[[ Data in this exercise, beginning ]]

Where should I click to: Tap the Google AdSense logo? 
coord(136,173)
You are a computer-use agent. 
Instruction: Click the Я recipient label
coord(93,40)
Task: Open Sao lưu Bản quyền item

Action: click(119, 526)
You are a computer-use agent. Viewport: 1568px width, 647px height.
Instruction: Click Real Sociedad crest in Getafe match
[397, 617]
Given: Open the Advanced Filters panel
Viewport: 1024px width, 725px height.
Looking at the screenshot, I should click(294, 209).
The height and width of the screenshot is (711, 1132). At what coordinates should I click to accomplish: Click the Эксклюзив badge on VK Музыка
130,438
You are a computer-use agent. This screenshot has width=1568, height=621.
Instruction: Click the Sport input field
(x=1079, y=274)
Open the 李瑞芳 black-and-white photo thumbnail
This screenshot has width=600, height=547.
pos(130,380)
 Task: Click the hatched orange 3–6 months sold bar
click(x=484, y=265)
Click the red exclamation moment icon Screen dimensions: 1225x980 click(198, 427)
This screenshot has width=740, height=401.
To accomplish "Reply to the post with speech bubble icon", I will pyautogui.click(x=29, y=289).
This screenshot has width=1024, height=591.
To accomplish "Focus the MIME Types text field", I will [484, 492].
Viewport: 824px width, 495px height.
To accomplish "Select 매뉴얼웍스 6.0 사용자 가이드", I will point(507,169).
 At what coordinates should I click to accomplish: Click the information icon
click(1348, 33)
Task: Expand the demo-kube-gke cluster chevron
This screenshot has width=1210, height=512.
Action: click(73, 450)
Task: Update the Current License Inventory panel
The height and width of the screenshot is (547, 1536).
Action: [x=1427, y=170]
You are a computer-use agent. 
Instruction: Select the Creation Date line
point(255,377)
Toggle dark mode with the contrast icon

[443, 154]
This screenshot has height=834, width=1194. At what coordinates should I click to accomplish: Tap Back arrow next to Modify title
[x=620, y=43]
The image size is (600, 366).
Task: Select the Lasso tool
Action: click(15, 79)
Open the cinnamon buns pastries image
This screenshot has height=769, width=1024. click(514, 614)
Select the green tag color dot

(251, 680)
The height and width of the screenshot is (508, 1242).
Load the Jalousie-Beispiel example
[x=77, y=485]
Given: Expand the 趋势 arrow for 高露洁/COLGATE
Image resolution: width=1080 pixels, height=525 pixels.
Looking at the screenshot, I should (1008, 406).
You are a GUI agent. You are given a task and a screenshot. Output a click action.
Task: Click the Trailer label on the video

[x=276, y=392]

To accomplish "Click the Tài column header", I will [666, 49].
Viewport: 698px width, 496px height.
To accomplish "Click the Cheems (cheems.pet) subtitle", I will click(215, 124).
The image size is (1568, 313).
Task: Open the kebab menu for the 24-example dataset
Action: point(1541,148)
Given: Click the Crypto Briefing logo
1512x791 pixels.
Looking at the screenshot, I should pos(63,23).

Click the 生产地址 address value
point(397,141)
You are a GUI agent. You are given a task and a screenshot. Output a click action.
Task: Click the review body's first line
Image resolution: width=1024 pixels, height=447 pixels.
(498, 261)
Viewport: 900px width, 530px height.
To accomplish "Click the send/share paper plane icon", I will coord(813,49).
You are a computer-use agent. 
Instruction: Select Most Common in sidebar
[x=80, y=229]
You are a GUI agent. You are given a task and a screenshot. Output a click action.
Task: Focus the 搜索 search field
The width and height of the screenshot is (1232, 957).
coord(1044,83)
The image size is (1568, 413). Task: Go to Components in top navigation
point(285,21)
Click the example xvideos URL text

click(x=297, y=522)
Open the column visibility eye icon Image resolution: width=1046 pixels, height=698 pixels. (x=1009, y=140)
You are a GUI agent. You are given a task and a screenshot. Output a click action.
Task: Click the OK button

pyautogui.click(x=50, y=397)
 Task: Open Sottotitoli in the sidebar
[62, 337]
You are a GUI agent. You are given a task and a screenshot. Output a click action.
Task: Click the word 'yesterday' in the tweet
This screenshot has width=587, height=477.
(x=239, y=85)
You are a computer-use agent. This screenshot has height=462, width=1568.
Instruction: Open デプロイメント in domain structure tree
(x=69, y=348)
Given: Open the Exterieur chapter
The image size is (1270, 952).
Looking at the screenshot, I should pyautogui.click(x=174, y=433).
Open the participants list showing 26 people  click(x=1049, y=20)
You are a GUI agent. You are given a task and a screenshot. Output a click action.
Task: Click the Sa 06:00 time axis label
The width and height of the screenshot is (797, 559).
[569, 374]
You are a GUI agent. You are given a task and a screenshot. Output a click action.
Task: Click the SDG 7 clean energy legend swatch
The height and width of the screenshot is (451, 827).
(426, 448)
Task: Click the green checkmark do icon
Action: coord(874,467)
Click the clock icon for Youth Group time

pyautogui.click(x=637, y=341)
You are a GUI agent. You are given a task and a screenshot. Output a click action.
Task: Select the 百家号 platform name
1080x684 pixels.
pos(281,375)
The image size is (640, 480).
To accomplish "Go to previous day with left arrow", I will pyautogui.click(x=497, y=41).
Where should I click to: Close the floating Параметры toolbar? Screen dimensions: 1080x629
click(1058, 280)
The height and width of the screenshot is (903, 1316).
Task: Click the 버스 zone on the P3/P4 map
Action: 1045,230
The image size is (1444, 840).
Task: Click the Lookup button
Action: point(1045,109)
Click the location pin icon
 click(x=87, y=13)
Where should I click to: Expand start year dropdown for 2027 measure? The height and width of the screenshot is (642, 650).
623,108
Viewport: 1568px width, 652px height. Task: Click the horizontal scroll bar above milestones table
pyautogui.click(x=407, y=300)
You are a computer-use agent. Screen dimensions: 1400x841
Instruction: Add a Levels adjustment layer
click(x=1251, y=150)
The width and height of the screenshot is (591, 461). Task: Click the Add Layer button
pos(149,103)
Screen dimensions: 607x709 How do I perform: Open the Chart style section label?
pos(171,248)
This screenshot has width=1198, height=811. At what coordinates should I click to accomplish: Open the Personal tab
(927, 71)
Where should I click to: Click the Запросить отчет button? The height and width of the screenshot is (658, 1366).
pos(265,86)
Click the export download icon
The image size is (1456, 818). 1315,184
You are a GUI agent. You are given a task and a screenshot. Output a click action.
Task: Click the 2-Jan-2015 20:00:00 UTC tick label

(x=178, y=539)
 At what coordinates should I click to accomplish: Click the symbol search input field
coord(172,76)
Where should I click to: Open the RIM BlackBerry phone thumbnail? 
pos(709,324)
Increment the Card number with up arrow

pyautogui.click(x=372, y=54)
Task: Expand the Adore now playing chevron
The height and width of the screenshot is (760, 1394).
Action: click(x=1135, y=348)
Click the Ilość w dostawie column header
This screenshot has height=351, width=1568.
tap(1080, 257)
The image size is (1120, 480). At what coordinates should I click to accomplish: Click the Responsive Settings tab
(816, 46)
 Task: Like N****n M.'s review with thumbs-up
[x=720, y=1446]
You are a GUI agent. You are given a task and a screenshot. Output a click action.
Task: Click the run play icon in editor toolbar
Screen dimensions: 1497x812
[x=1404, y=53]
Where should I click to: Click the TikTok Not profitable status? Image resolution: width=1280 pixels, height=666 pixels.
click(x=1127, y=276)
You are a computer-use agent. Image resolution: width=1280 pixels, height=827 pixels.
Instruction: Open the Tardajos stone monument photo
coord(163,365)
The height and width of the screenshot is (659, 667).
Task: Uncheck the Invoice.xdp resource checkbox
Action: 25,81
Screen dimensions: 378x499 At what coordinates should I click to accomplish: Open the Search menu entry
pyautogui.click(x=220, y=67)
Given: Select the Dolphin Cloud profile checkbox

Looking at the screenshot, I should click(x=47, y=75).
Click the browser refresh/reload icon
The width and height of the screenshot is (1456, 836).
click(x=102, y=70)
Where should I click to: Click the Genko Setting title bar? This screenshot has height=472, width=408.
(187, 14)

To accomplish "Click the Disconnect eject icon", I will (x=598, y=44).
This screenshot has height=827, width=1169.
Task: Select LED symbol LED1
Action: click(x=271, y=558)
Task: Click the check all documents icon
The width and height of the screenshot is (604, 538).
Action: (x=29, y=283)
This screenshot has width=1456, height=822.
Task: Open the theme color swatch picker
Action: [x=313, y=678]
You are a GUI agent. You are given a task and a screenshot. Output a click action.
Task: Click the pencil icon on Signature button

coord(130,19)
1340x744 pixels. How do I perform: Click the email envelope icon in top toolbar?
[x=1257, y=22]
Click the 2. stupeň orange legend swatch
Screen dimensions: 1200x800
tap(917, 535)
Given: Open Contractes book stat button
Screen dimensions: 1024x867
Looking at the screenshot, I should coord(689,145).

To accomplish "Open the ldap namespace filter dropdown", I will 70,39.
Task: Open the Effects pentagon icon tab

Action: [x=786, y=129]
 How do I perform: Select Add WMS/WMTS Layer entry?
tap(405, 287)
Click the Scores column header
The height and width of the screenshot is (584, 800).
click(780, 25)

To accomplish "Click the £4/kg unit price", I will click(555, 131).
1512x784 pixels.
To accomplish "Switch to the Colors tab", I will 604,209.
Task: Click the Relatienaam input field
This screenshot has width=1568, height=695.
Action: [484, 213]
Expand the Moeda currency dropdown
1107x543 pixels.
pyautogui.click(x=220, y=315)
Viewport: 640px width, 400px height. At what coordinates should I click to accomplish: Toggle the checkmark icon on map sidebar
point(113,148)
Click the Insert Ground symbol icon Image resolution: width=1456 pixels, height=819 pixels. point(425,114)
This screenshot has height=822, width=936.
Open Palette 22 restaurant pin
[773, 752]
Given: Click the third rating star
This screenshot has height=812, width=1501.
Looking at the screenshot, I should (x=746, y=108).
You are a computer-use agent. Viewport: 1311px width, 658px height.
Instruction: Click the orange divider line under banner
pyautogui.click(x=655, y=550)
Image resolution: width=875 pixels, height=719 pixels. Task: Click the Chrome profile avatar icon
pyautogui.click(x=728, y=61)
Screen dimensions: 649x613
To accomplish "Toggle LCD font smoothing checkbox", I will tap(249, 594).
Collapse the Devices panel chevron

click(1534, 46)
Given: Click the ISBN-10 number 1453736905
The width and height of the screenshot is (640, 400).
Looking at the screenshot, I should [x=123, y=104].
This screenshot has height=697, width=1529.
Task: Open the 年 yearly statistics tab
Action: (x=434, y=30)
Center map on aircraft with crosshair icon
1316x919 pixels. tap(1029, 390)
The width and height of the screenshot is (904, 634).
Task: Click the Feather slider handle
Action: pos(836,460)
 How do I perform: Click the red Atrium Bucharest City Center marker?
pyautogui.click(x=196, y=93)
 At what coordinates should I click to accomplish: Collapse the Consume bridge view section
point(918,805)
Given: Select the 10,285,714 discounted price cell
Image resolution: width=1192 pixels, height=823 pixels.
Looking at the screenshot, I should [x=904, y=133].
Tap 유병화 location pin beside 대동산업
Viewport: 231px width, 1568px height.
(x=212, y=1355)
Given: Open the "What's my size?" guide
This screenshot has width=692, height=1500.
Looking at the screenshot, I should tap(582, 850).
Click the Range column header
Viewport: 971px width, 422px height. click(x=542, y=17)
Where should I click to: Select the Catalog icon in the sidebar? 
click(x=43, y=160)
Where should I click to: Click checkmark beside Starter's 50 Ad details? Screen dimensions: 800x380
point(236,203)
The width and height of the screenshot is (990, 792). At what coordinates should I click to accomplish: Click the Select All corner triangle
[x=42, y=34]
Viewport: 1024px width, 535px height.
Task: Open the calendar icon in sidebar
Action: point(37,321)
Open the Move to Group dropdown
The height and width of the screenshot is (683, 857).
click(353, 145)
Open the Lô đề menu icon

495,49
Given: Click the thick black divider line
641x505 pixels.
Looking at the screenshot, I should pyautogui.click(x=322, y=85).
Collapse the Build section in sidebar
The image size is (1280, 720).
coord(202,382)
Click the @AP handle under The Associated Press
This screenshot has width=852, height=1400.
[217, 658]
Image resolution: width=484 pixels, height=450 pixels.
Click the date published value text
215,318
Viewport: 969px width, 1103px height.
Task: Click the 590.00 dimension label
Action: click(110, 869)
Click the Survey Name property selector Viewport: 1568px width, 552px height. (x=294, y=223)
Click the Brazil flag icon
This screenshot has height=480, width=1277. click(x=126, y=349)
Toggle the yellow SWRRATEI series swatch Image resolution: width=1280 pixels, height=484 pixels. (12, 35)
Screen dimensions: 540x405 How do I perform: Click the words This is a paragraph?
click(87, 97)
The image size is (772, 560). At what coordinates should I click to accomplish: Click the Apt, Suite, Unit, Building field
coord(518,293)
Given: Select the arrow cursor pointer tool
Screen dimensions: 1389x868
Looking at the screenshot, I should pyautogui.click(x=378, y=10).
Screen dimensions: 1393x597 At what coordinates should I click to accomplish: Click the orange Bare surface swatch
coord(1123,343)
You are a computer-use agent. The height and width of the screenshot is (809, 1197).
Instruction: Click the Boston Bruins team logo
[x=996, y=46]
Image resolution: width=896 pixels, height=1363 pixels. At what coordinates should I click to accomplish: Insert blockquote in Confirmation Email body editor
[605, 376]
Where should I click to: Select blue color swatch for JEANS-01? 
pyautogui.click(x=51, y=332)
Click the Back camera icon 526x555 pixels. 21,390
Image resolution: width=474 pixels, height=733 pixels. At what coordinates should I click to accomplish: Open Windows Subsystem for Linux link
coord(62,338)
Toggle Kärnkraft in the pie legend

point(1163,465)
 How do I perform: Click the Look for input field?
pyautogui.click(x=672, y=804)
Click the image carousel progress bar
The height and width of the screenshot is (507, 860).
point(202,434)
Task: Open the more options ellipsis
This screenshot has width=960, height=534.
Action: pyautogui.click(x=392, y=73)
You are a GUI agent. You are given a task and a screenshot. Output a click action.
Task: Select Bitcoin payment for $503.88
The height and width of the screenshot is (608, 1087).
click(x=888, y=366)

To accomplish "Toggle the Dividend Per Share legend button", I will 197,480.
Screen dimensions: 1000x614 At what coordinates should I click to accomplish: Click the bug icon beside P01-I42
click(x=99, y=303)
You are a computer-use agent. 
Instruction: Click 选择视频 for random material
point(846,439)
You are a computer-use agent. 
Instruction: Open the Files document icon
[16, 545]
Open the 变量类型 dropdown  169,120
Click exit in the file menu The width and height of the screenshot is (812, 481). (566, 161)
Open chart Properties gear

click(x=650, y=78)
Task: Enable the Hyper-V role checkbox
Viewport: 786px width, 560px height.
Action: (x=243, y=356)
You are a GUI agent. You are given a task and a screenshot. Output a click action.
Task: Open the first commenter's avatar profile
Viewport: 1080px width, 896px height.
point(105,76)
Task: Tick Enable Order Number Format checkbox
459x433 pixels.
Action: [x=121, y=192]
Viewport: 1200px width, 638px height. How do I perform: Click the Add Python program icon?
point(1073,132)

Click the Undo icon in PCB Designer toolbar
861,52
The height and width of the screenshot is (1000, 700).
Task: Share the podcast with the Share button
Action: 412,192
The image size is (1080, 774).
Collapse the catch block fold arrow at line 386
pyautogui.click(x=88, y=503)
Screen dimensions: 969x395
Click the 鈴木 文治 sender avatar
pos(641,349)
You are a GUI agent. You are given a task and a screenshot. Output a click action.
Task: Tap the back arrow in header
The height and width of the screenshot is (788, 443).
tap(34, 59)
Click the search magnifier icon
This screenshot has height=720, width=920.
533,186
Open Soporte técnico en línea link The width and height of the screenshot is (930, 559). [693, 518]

[[ Data in this exercise, end ]]

● **Your assignment**:
Copy all lines from the entries that contain the word "Focus".

● **Result**:
To accomplish "Focus the MIME Types text field", I will [484, 492].
Task: Focus the 搜索 search field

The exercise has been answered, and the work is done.